====== Supplied records

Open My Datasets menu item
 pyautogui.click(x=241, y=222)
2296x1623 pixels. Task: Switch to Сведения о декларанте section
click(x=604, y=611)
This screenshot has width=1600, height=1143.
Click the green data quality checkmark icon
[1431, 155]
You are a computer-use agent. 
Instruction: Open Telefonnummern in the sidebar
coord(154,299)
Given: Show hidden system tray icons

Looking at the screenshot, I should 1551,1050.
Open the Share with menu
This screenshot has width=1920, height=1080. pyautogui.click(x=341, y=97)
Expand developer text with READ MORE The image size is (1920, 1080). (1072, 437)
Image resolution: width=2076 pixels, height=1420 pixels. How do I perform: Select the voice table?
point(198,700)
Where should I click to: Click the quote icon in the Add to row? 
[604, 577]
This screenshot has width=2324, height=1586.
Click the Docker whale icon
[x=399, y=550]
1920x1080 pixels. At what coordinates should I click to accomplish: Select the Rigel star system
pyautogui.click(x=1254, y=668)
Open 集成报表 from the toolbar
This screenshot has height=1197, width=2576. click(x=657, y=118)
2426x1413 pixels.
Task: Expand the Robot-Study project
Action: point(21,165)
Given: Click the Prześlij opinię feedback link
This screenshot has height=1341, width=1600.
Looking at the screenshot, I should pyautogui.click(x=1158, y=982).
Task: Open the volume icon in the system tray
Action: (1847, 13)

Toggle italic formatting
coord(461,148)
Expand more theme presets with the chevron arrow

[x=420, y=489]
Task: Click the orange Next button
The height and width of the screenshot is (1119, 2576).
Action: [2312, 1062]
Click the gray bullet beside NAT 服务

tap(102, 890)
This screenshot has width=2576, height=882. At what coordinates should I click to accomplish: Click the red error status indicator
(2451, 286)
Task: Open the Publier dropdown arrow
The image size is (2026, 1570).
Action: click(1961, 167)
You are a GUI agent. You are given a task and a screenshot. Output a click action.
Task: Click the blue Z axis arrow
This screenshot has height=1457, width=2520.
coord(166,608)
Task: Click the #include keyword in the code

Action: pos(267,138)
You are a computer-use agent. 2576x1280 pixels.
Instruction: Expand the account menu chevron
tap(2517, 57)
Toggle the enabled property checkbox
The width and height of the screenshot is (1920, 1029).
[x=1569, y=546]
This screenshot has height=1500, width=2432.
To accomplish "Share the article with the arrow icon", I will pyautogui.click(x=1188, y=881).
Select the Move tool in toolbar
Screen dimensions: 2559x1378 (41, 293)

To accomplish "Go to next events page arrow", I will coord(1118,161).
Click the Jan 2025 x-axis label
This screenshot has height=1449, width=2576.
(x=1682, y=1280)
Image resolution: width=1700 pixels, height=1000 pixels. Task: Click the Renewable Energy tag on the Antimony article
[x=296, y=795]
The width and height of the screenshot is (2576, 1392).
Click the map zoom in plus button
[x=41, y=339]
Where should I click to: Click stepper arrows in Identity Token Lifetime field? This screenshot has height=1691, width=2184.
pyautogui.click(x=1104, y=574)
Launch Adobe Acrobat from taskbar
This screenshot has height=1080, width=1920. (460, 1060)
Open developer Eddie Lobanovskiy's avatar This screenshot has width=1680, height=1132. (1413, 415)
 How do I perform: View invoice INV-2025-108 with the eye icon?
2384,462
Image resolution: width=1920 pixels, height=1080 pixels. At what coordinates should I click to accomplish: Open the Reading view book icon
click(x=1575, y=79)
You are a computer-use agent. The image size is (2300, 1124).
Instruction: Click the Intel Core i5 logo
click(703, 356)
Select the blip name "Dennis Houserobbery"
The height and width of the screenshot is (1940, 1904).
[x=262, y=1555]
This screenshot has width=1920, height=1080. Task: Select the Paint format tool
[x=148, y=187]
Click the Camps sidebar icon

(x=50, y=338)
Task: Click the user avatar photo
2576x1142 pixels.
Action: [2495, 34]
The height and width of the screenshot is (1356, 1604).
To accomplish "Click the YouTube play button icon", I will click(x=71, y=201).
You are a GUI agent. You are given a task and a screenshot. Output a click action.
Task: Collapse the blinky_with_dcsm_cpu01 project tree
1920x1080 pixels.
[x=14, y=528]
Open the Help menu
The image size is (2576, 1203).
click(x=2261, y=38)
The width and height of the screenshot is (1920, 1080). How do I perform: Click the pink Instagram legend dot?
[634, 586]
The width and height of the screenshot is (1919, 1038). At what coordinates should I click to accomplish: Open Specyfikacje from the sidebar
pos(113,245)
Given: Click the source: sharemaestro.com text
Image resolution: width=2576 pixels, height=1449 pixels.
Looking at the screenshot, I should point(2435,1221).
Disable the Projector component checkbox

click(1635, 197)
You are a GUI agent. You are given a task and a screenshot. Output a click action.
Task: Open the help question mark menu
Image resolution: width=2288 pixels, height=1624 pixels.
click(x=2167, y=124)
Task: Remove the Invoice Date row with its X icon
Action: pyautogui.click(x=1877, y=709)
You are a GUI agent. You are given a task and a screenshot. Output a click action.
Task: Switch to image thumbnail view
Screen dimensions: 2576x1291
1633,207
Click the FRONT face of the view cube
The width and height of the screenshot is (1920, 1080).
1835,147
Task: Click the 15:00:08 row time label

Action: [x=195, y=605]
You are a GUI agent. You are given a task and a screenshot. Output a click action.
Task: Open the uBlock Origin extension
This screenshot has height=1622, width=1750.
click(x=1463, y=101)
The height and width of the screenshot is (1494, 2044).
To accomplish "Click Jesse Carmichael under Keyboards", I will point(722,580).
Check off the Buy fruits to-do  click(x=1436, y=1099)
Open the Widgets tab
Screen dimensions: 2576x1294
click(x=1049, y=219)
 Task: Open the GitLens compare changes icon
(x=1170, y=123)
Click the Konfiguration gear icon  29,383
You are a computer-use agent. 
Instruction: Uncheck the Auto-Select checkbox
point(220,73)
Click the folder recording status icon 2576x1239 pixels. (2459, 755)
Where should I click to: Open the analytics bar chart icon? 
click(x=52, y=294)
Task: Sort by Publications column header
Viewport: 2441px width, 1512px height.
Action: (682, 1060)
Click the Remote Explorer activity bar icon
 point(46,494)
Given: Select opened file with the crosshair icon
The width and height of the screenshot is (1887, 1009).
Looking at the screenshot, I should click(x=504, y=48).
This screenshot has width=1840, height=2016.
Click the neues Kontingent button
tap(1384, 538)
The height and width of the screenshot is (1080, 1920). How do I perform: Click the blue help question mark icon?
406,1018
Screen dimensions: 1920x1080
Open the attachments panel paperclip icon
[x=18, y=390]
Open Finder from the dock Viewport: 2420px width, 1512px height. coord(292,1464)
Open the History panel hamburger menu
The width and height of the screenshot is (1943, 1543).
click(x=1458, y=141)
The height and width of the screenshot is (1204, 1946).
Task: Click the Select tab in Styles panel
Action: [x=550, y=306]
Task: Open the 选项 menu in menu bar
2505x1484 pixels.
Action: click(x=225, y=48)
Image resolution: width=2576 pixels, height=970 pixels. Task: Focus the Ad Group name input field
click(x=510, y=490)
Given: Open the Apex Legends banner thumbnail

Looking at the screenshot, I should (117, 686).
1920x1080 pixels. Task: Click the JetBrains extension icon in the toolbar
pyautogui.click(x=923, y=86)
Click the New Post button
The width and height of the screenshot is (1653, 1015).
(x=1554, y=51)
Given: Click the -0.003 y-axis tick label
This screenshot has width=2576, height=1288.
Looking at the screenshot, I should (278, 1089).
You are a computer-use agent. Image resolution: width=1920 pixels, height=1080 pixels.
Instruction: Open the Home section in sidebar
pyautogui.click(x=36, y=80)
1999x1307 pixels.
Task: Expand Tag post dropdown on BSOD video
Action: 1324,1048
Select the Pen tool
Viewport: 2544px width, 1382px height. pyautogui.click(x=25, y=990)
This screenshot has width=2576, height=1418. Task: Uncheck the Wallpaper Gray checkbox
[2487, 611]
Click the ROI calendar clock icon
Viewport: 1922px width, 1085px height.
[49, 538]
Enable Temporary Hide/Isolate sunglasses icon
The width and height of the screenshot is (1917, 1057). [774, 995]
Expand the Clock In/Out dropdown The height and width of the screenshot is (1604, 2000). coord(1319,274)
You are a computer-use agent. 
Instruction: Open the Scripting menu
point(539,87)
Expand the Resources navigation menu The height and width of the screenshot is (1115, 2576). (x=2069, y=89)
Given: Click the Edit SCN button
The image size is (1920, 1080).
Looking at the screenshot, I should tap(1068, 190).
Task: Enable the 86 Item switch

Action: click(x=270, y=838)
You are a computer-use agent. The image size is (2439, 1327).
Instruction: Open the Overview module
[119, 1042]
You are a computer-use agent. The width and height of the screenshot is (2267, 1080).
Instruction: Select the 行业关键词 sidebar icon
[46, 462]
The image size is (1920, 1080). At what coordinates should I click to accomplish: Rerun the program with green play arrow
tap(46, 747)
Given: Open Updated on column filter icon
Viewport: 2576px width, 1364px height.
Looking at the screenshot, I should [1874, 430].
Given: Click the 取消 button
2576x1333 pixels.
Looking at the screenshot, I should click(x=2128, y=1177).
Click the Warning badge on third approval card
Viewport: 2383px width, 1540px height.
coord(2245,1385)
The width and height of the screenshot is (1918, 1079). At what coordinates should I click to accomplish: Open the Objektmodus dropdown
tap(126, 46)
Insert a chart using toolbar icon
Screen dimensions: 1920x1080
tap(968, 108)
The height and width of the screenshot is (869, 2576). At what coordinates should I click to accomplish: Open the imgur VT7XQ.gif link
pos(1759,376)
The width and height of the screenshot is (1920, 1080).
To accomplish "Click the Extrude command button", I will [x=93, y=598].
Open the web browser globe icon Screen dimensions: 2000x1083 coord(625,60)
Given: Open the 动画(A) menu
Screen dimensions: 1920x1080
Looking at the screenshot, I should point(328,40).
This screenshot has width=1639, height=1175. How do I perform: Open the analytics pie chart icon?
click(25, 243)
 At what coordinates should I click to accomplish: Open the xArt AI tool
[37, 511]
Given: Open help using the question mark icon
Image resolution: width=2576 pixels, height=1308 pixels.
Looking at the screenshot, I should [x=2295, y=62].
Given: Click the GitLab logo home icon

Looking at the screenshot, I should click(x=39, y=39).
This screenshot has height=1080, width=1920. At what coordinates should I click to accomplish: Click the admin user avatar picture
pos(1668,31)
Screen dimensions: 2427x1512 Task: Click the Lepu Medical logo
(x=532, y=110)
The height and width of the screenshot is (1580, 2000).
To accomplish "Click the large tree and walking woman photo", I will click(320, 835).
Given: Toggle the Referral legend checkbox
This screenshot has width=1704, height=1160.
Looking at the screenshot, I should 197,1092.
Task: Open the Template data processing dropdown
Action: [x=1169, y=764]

============

■ **What needs to be done**: Check every line of the records above for the string "will". Copy those that hold it.

■ **Answer**:
To accomplish "Share the article with the arrow icon", I will pyautogui.click(x=1188, y=881).
To accomplish "Go to next events page arrow", I will coord(1118,161).
To accomplish "Click the YouTube play button icon", I will click(x=71, y=201).
To accomplish "Click Jesse Carmichael under Keyboards", I will point(722,580).
To accomplish "Click the Extrude command button", I will [x=93, y=598].
To accomplish "Click the large tree and walking woman photo", I will click(320, 835).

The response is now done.